Every firm depends on marketing, since every business must sell a product or service to stay in business. Every company, therefore, needs a strategy for how it will handle the fundamental issue of getting its products or services into the hands of customers, which covers everything from researching the customer's need and developing the product or service to providing after-sale follow-up to ensure continuing sales.

Marketing is the foundation for your sales effort. But whereas selling involves convincing somebody you have what he or she wants, marketing is making sure you have what somebody wants. There are many definitions of marketing, but we're partial to the one that describes marketing as the effort to "sense, serve and satisfy" customers' needs.

Defining your "value proposition"...

Marketing strategy helps to define a "value proposition" of what you can provide that people will want and that differentiates you from competitors.

Philip Kotler, the pre-eminent marketing professor, says that "there is only one winning strategy.
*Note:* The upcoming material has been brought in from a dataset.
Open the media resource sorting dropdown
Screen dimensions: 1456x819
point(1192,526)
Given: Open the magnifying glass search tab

It is to carefully define the target market and direct a superior offering to that target market. The offering must be superior in one or more distinctive ways: better quality, more features, lower price, and more value for the money. Otherwise the firm is offering an imitation of someone else's product and lacks any original appealing quality."
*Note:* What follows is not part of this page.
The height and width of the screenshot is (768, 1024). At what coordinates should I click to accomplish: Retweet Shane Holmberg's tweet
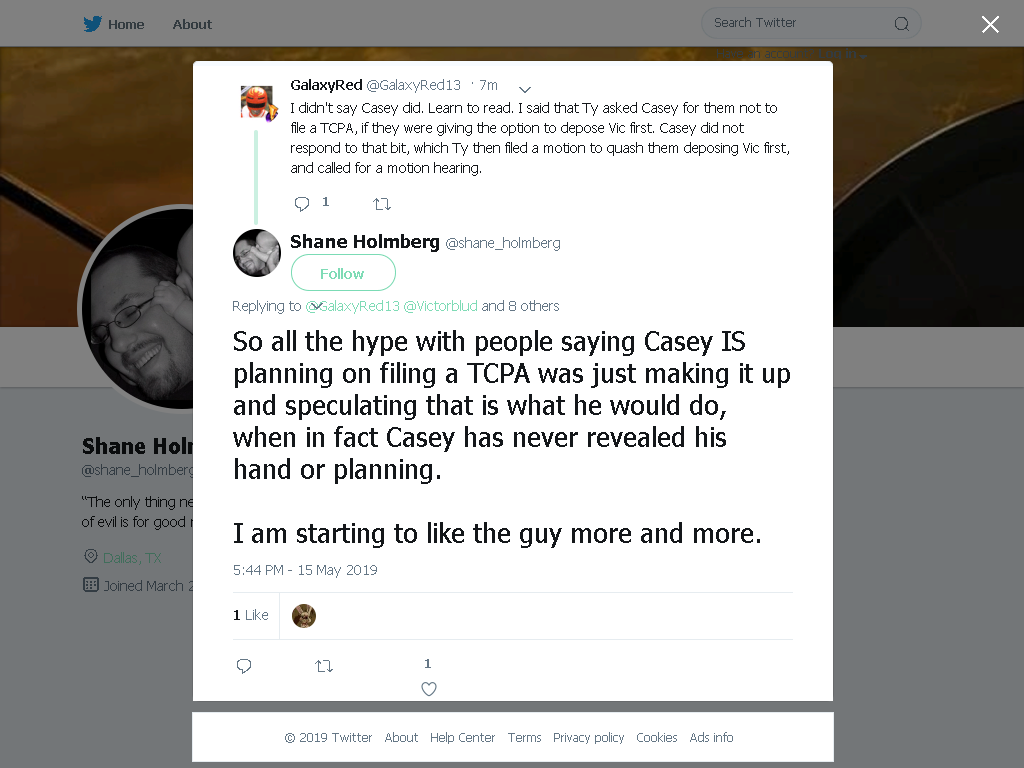point(324,666)
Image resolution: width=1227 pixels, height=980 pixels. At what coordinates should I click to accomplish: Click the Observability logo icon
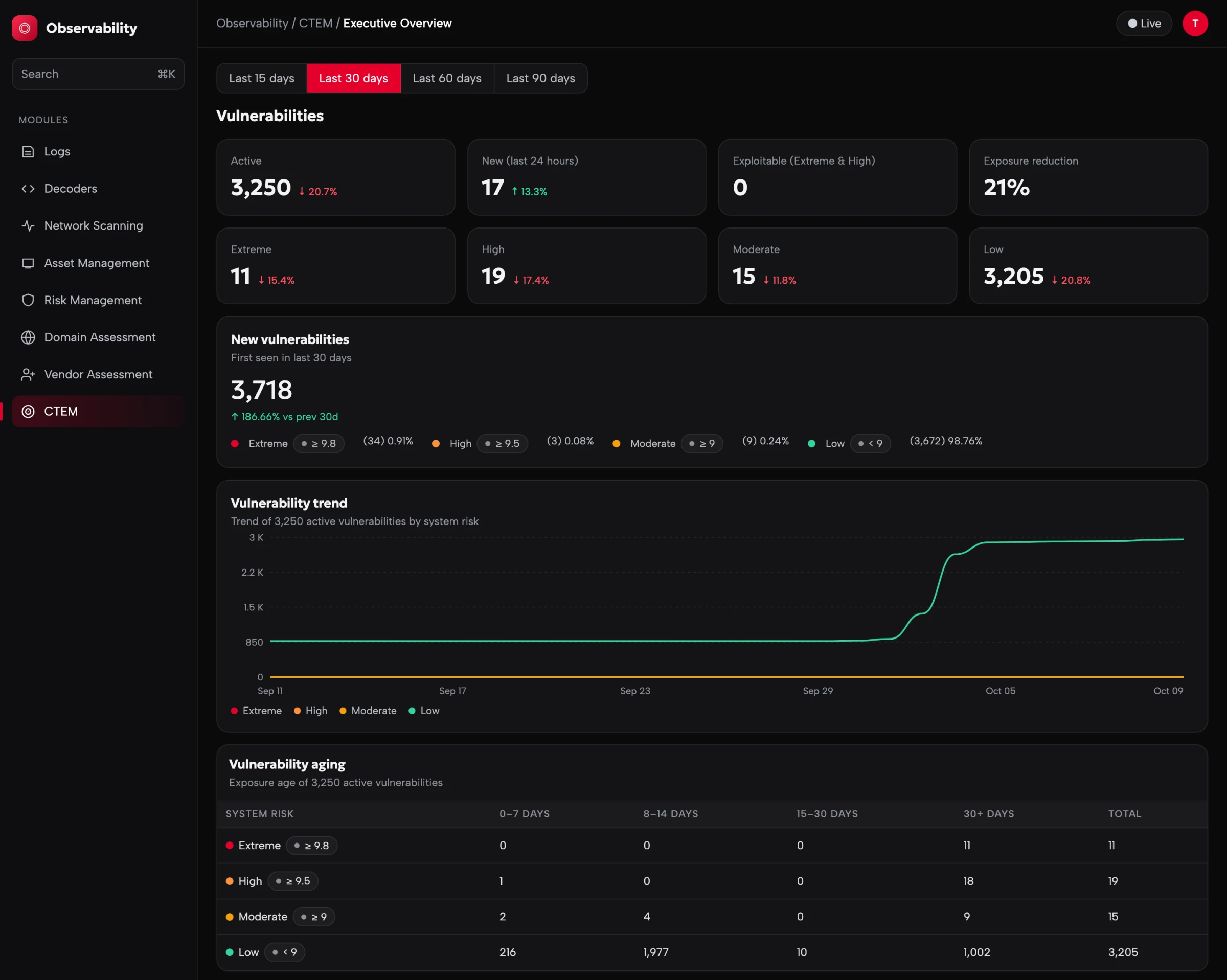coord(25,28)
Marketing strategy involves deciding the tradeoffs among what your company wants to offer, what your marketplace desires, and what the marketplace environment (economic conditions, competitors and alternative products) will allow or encourage.

Make 5P plans to bring strategy to life...
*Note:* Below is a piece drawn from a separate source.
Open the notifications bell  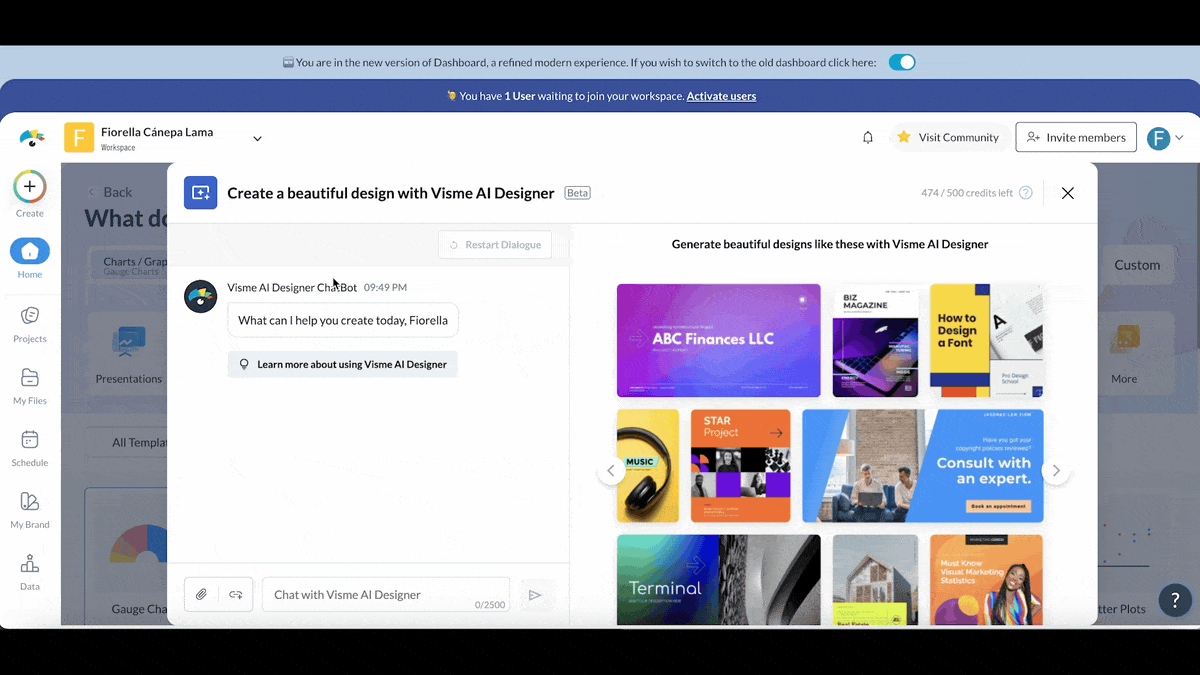coord(868,137)
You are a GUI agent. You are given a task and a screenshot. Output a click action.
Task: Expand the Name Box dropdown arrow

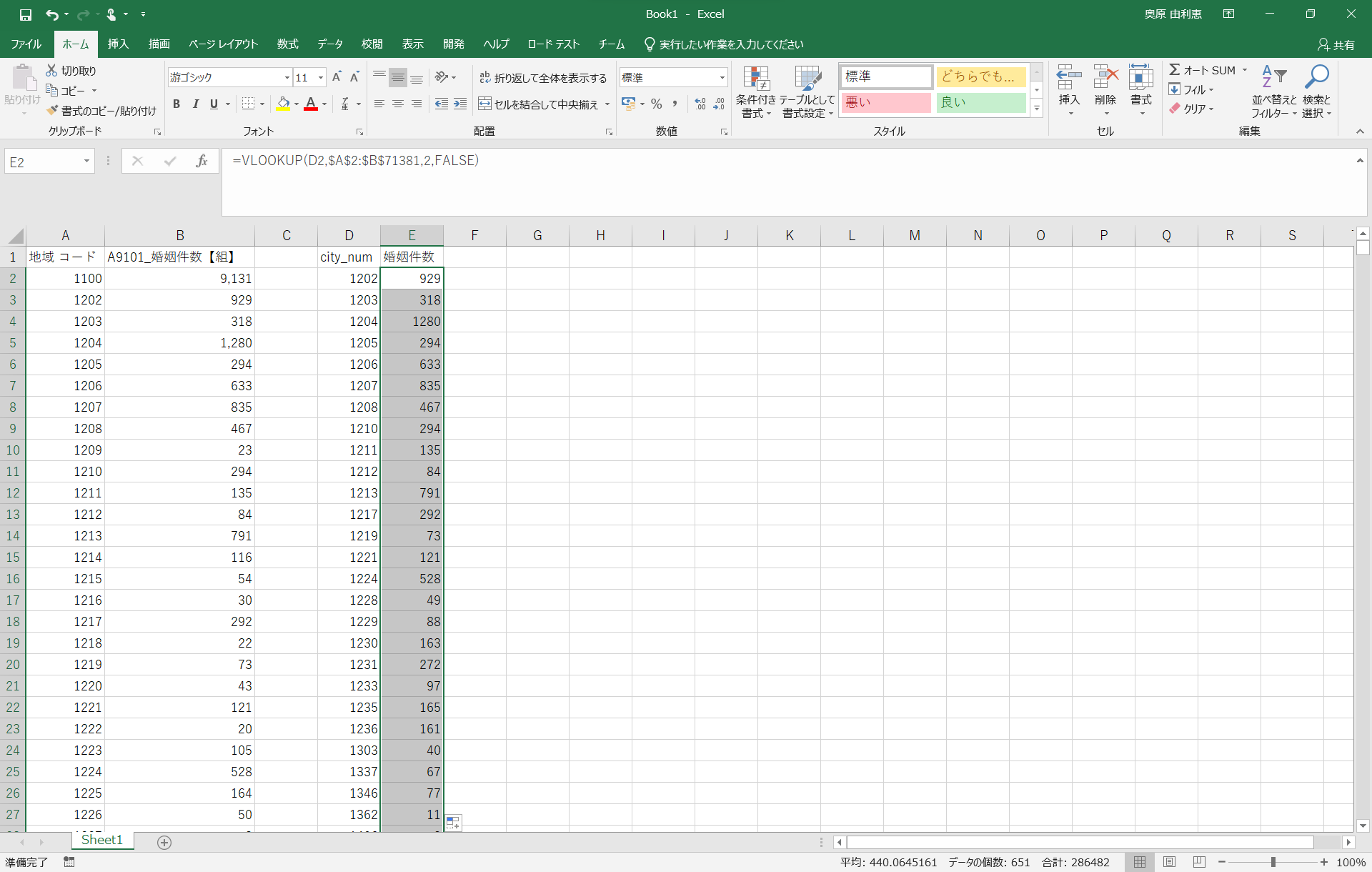click(x=86, y=162)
After devising a marketing strategy you need to put the details into that approach through developing a marketing plan. Often, however, you'll find that the two phases of planning and strategy can become intermingled, since dealing with elements of one can lead you to revise elements of the other.

In the plan, after selecting your target market, you will want to carefully consider the five Ps of marketing: Price, Place, Product, Promotion and Positioning.

You need a pricing strategy, of which premium or economy pricing are the most common but not the only issues to consider. You need to think about Place, the way you choose to reach customers, be it a physical location, a sales force, wholesalers, or the Internet. You need to think about the product - not taking it as a given but considering how it can best meet customer needs and fit your pricing strategy. You need to consider the various ways to promote your product.

Positioning - A Key "P"

The final P is increasingly considered one of the most important if not the most important: Positioning. You need to consider how you will position your offering in the minds of potential customers. Although positioning stems in part from the product, the concern is with how it is perceived in customer's minds and that come from a variety of factors, including price, name, quality, advertising, who you seem to want to serve, and even the words and tone of voice of your receptionist.

One quick tool for helping in targeting is to determine who your best customers are and then find out more about them through conversation or formal interviews with as many as you can, seeing what similarities exist. As well as thinking about marketing to new prospects, however, you must not forget the importance in your marketing plan of customer retention since studies show that can have a powerful effect on profitability.

Working the Plan

Once you have a plan, you must make it work. You must make sure that key people take ownership of elements of the plan. You also need to devise milestones along the way to check for progress, and measurements to evaluate how you're doing. You also need to make sure that all of your efforts are in alignment - that in implementing, you don't find yourself pursuing paths that undercut your strategy.

Marketing is both an art and a science. You must be creative. But you also must be rigorous, in analyzing your market and checking your progress, to achieve success.